Despite Huckabee’s inclination toward a forgiving Christianity, Robison’s passion drew him in. He dropped out of seminary after one year to take a job as Robison’s director of communications.
“The way the Moral Majority movement was actually started was there was a rally that James Robison did in 1979 that I helped coördinate,” Huckabee said. “It was all because of the local television station in Dallas throwing him off the air, because, in a sermon that he preached on television, Robison said homosexuality is a sin. Think: 1979, it wasn’t really an outrageous statement. Anyway, they got some complaints and they told him he couldn’t be on television. Well, Texas? Are you kidding me?” More than ten thousand Christians came to a “Freedom Rally” at the Reunion Arena, in Dallas, to protest Robison’s expulsion. “There was this amazing energy coming up from these evangelical Christians,” Huckabee said. “I remember almost being frightened by it. If someone had gotten to the microphone and said, ‘Let’s go four blocks from here and take Channel 8 apart,’ that audience would’ve taken the last brick off the building.”
Did that refresh your recollection?
Good.
It looks like James Robison isn’t thrilled with Senator Ted Cruz’s performance in office because the vice president and executive producer of Robison’s television program “Life Today” is going to challenge Cruz in a primary.
Christian television executive Bruce Jacobson, who has discussed the possibility of taking on the Texas Republican in a primary, has a now live campaign website, brucefortexas.com, and Twitter handle, @brucefortexas…
[Jacobson] worked in the U.S. Department of Transportation under President Ronald Reagan, and served as a deputy regional representative for the Department of Labor under President George H. W. Bush.

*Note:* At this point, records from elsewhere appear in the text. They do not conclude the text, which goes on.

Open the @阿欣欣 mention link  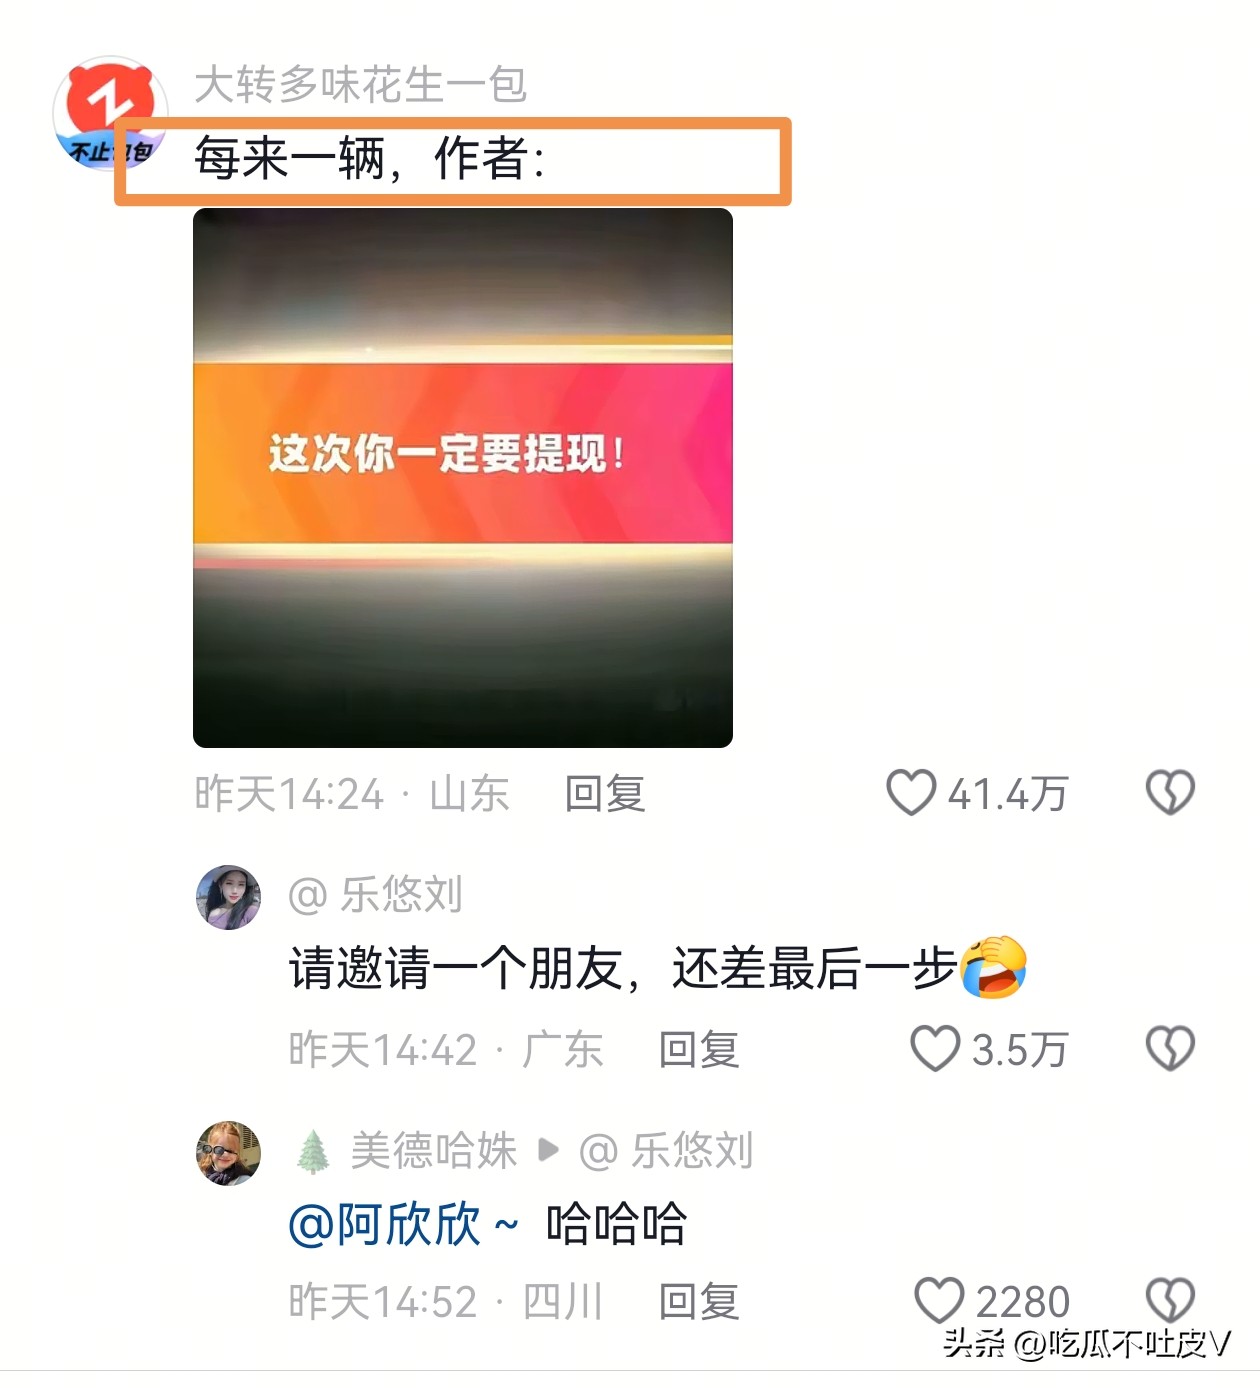pyautogui.click(x=403, y=1224)
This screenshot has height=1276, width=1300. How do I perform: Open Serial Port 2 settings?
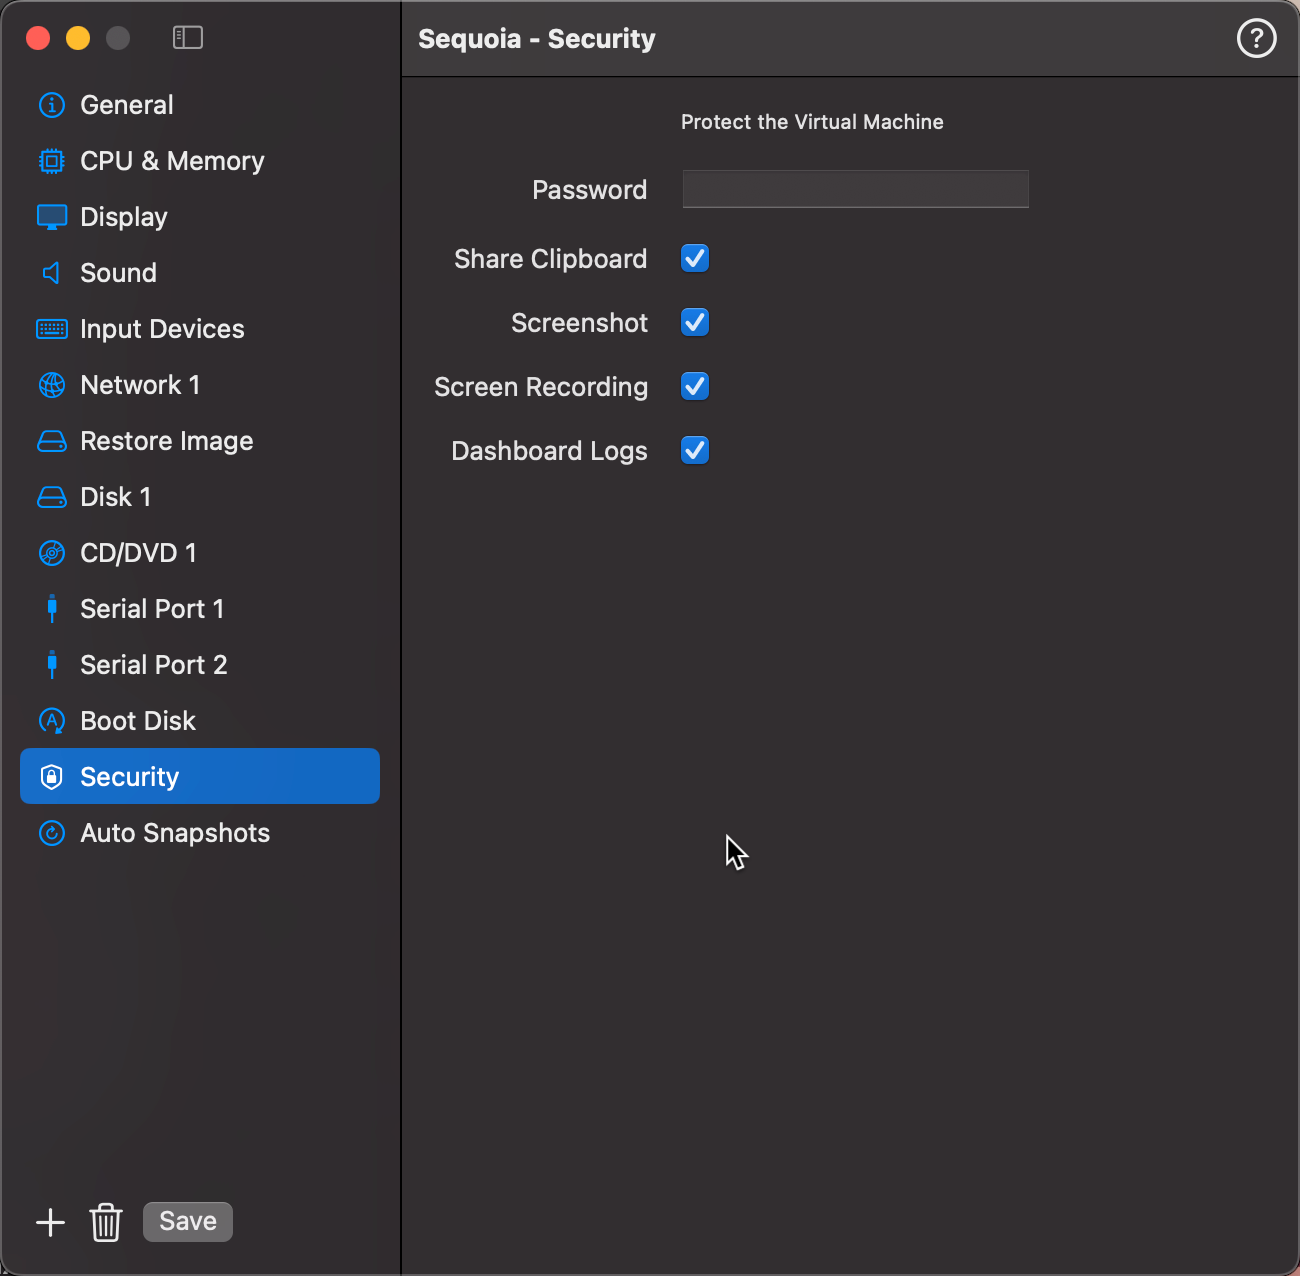[x=154, y=665]
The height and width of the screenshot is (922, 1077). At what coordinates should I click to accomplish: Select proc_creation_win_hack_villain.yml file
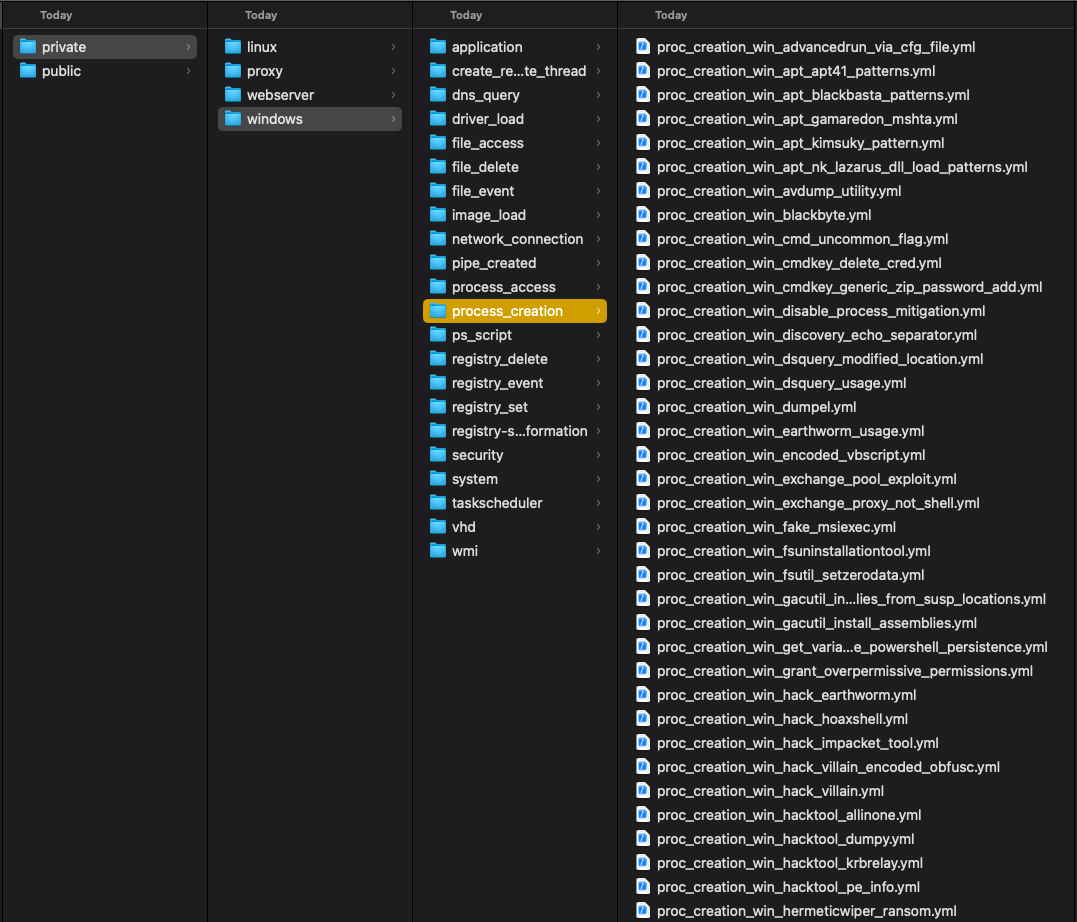coord(770,791)
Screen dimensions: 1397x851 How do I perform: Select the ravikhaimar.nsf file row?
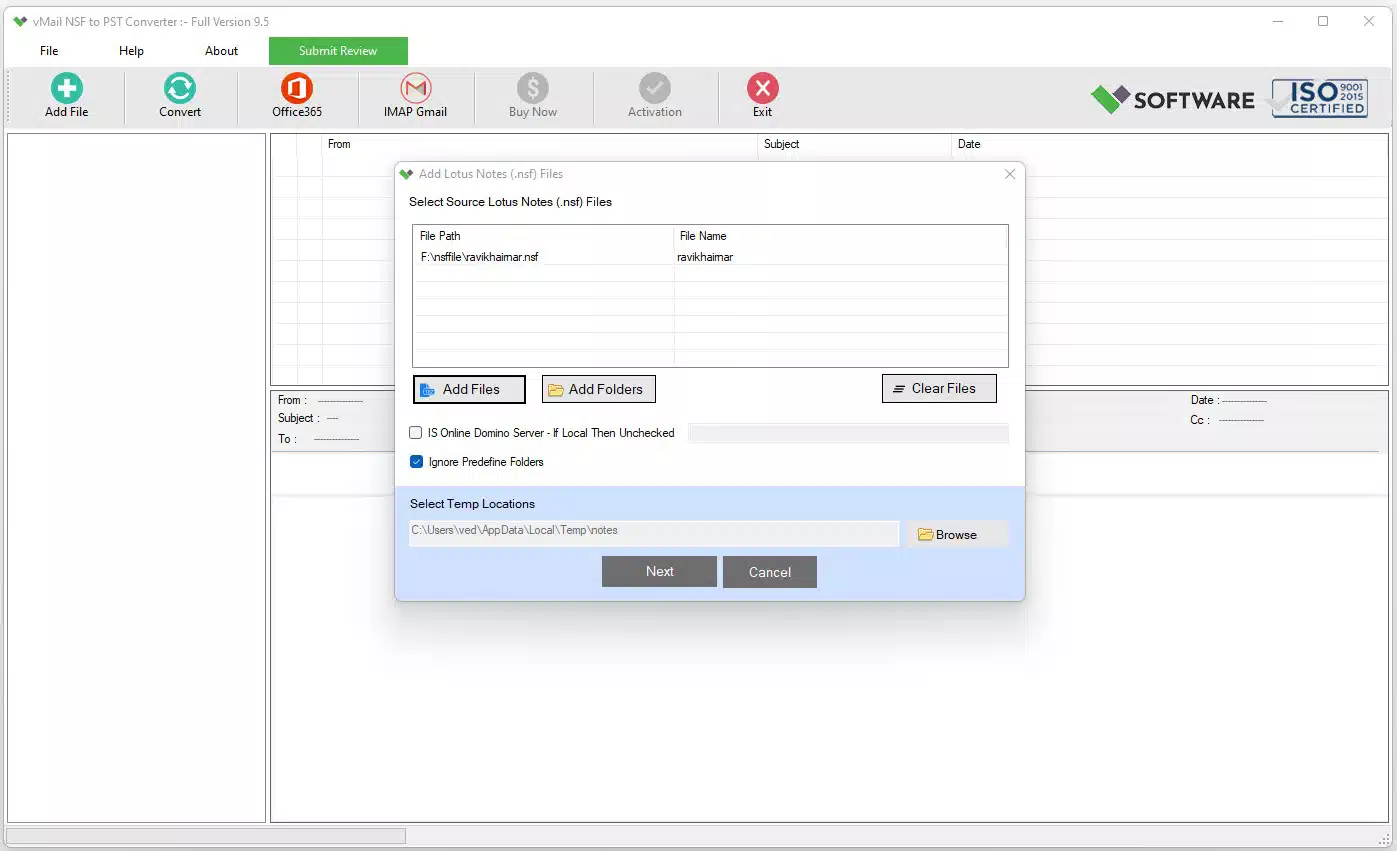point(710,257)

He also served as a director of a Regional Emergency Management Team during the Bush administration.
I have a couple of other interesting tidbits to note.
A Fort Worth-based super PAC has been raising money to help a potential Jacobson campaign. The group, Texans for Texas, has raised about $25,000. It has paid the Pittsburgh-based firm Brabender Cox, which has ties to Rick Santorum.
The PAC has criticized Cruz for spending too much time out of state during his unsuccessful run for the Republican presidential nomination last year.
I don’t know if that Texans for Texas thing is a jab at Cruz’s Cuban heritage or his Canadian birth because the alleged Zodiac Killer grew up in Texas from the age of four. What I do know is that almost all the money raised for Texans for Texas so far has come from a Baylor graduate named Terry Redmon who served as the Director of LIFE Outreach International from 1985 to 2001. LIFE Outreach International is part of Robison’s ministry and the producer of his television program.
The connection to Santorum may just be some kind of coincidence rather than a hangover from the two men’s competing presidential ambitions.
Anyway, I guess real Texans don’t think Cruz makes the cut.
The braintrust at fivethirtyeight seemed to think yesterday that Ted Cruz could be beaten in a general election but they didn’t even mention the possibility that he might be weakened up or even defeated in a primary. The consensus with them seemed to be that the Nevada and Arizona Senate seats are the easy pickings for the Democrats, and that Alabama is a toss-up. They had a debate over whether Tennessee or Texas should be next on the list, with one side favoring Texas’s more favorable demographics and the other noting the advantages of incumbency and seeing the open seat in the Volunteer State as the more vulnerable of the two.
I’d be interested to see if their opinions are affected by the news that Cruz won’t get a free ride to the nomination. I also think the profile of the folks who will be opposing him is just as interesting as the fact that he will be opposed. He’s getting taken on by the white charismatic evangelical right.
How will Cruz move to blunt their challenge?
And, to think, Cruz was the one incumbent Republican senator up for reelection that Steve Bannon promised not to challenge!
I imagine the Democratic frontrunner Beto O’Rourke is pretty happy about this news. Cruz won’t be able to pivot to the middle; he’ll use up a lot of resources trying to hold onto the “tear the last brick off the building” crowd, and he’ll make a lot of powerful Republicans angry just by defending himself and going after their guy who happens to be an authentic Texan.